Neteando con Fernanda

La terrible Lulu

“El cielo no conoce rabia como la del amor convertido en despecho ni el infierno furia como la de una mujer despreciada.” William Congreve

 

Hace unos días leí un artículo en esta sección titulado: “Lulu: califica a tu ex novio y salva a su próxima cita. Una nueva app te permite evaluar a los hombres de tu vida de manera anónima para recomendarlos (o no) a otras usuarias”.

Esta aplicación, diseñada para proteger a las mujeres de patanes y acosadores por internet, comparte la opinión y calificación de otras usuarias para ahorrarte un momento desagradable. De acuerdo con el artículo, las creadoras de la app, Alison Schwartz y Alexandra Chong, tratan de hacer un sitio de reunión que cree redes de mujeres que se apoyen en la búsqueda del príncipe azul y te brinde información confiable para advertirte de un posible sapo.

Usar nuevas tecnologías para conocer gente con intereses románticos me parece positivo. Finalmente hacen muy bien el papel de la tía casamentera que te presenta galanes; sin embargo, el indagar sobre la otra persona basado en la opinión de sus ex me parece peligroso. Si nos detenemos un poco para pensarlo a la inversa: ¿verdaderamente quisiéramos que ese galán que vamos a conocer le preguntara a nuestros ex qué opinan de nosotras? Neta, creo que no.

Hace unos años, antes de tener teléfonos inteligentes y menos apps, con varias amigas pensamos en la posibilidad de hacer algo similar: alertar a las posibles novias de nuestros ex y pedir información a las novias anteriores sobre nuestros posibles galanes. Desechamos la idea inmediatamente.

El primer problema que encontramos fue la falta de objetividad en una “recomendación”. Finalmente nadie se divorcia o termina una relación cuando todo es maravilloso.

Sabemos que una ruptura genera mucho dolor y en la mayoría de los casos resentimiento.

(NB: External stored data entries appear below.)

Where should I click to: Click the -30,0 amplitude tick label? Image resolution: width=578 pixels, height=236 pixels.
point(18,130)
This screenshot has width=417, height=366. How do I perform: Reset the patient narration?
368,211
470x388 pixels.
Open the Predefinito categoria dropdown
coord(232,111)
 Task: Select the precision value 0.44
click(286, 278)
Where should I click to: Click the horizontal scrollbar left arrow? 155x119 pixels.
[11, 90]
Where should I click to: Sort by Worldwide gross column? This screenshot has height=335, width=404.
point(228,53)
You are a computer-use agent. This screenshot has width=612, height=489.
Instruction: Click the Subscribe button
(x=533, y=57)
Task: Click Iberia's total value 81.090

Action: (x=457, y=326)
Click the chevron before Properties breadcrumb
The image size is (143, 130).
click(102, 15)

Es difícil aceptar que somos en parte responsables del fracaso de la relación. No nos gusta reconocer que nos equivocamos o que hay cosas que hubiéramos podido hacer mejor. Resulta más fácil culpar al otro. ¿Cómo recomendar positivamente a alguien cuando estamos dolidos, resentidos y culpamos al otro del dolor? Difícil.

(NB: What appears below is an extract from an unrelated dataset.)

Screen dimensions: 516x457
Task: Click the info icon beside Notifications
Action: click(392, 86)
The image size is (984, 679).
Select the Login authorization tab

También sucede que salimos con alguien y con el tiempo, cuando la venda del amor cayó de nuestros ojos y podemos pensar, nos preguntamos: “¿Cómo pude haber salido con alguien así?”.

Los “¿cómo pude?” no son necesariamente patanes o malas personas (aunque puede haberlos), simplemente no podemos entender por qué iniciamos una relación con alguien tan diferente a lo que siempre habíamos dicho que queríamos. Tampoco entendemos por qué estuvimos tanto tiempo con esa persona tan “equivocada”.

El concepto de “equivocación” no tiene nada que ver con la otra persona, sino con nuestras expectativas. Como bien dicen los estadunidenses “Everybody is somebody’s mistake (todos somos el error de alguien)”. ¿Recomendarías a un “cómo pude”?

Si el resentimiento y el error no son buenas medidas para opinar de alguien, hay un tercer factor aún más complicado: la magia de cada historia. Cada relación es única y no puede repetirse con alguien más. Así como hay parejas que son un poema y funcionan muy bien; hay parejas formadas por dos grandes seres pero que no pueden estar juntas.

Dos personas pueden tener opiniones muy distintas respecto a una tercera. La opinión que podemos emitir es tan única como nosotros y nuestra experiencia. Podemos escuchar esas opiniones, pero mal haríamos en tomarlas como verdades absolutas.

Desde luego estoy a favor de cualquier app que ayude a las mujeres —y hombres, ¿por qué no?— a estar más seguras a la hora de ligar como lo hace Lulu; sin embargo, hay que tener cuidado. Las maravillosas referencias de alguien pueden ser producto de su conocimiento tecnológico más que de la realidad y ahí esta el lobo disfrazado de oveja. Las recomendaciones pueden ser útiles, podemos escucharlas y hasta ahí. No podemos dejar a un lado el sentido común cuando pensamos en salir con alguien que apenas conocemos; ya sea en el mundo virtual o en el real.

Si vamos a formarnos una opinión de una persona, ya sea en terreno sentimental, laboral o de amistad, lo conveniente es hacerlo basándonos en nuestra experiencia y no en lo que piensan los demás, por muy avanzada y aceptada que sea la tecnología.